General and administrative expenses decreased to approximately $3.7 million for the fiscal 2009 first quarter, from approximately $6.8 million for the fiscal 2008 first quarter. The fiscal 2008 first quarter includes the recognition of approximately $2.8 million in incremental compensation expense for the special dividend. The special dividend compensation expense represents a non-cash charge for dividend equivalent rights received by holders (employees and directors) of certain equity awards, including stock options and restricted stock units. The fiscal 2008 first quarter also includes an approximate $0.7 million expense associated with the previous long-term management incentive plan. Development of a new long-term incentive plan is currently in process.
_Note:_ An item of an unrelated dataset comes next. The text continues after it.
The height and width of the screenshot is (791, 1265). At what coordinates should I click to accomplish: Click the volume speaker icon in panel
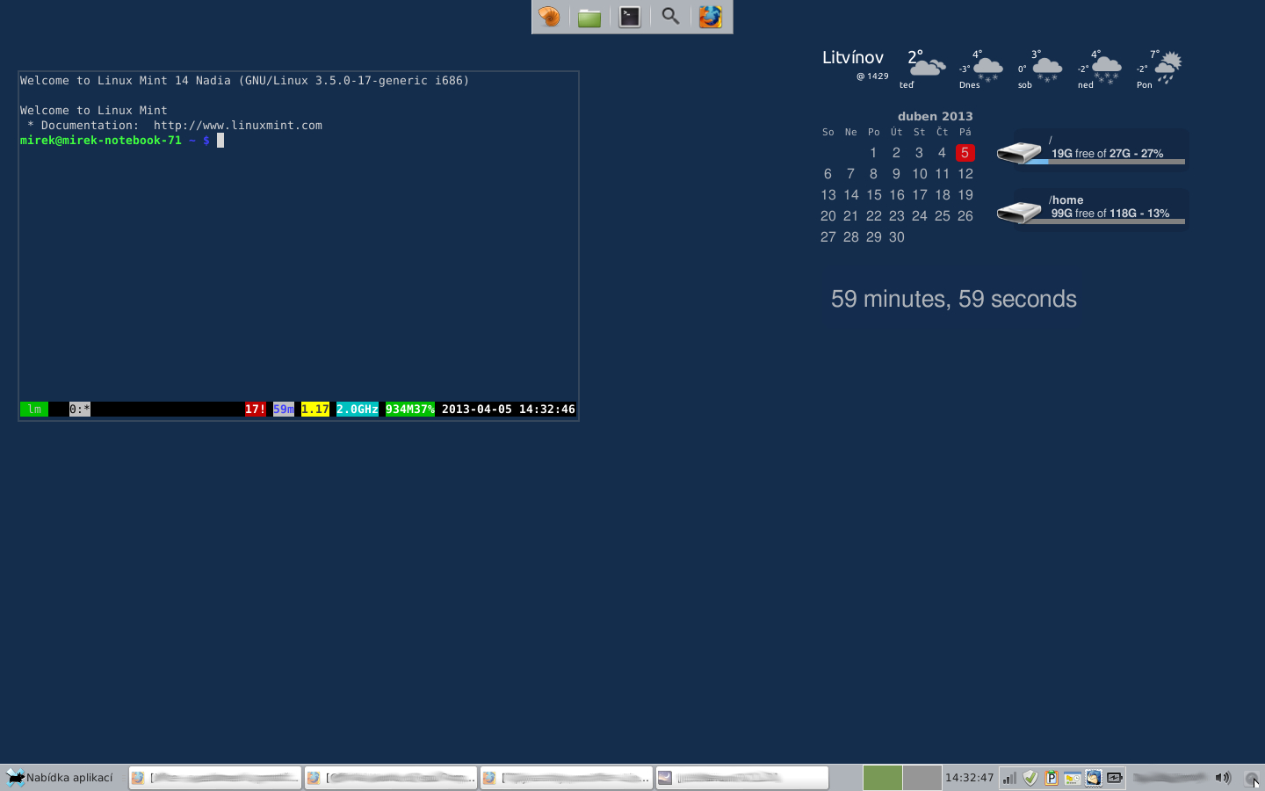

These reductions were partially offset by moderate increases in other personnel related costs and professional fees.


Research and development costs remained relatively constant at approximately $1.0 million for the fiscal 2009 and 2008 first quarters.

Other Income/Expense. Other income, net, was $0.3 million for the fiscal 2009 first quarter, compared to $0.8 million for the fiscal 2008 first quarter. The decrease was primarily due to a reduction in interest income resulting from a decrease in cash and available-for-sale securities reflecting the impact of the fiscal 2008 first quarter special dividend, which was funded from cash and liquidation of available-for-sale securities.

Provision for Income Taxes. Provision for income taxes was $2.1 million for the fiscal 2009 first quarter, compared to $1.0 million for the fiscal 2008 first quarter. The increase resulted from an increase in pre-tax income and a moderate increase in our effective tax rate primarily due to a decrease in tax-exempt interest income. The fiscal 2009 first quarter tax rate was 38.7%, compared to the fiscal 2008 first quarter tax rate of 37.8%.

Liquidity and Capital Resources

Working capital increased approximately $2.9 million to $84.4 million at August 31, 2008, from $81.5 million at May 31, 2008. An approximate $3.9 million reduction in cash and cash equivalents and available-for-sale securities includes, among other factors, an increase in inventories, a decrease in accrued expenses, the payment of approximately $1.0 million in dividends resulting from the vesting of certain restricted stock units and the payment of approximately $1.1 million in individual income taxes resulting from withholding and effectively reacquiring 206,509 shares of the 673,400 shares of Class A common stock issued in exchange for the fully vested restricted stock units. The approximate $2.8 million increase in inventories primarily reflects an increase in both quantities and costs of certain raw materials. The approximate $1.4 million decrease in accrued expenses was primarily due to the payment of accrued management annual incentive costs, partially offset by an increase in accrued promotional expenses. In addition, net receivables increased approximately $1.9 million, reflecting an approximate $4.0 million increase in net trade accounts receivable primarily due to an increase in net sales for August of fiscal 2009, as compared to May of fiscal 2008, partially offset by a $2.0 million reduction in refundable income taxes. The overall $2.6 million change in income taxes receivable/payable was primarily due to fiscal 2009 first quarter operating results. Prepaid expenses also decreased approximately $0.7 million, primarily due to a reduction in prepaid insurance as certain annual insurance policies were renewed at September 1, 2008.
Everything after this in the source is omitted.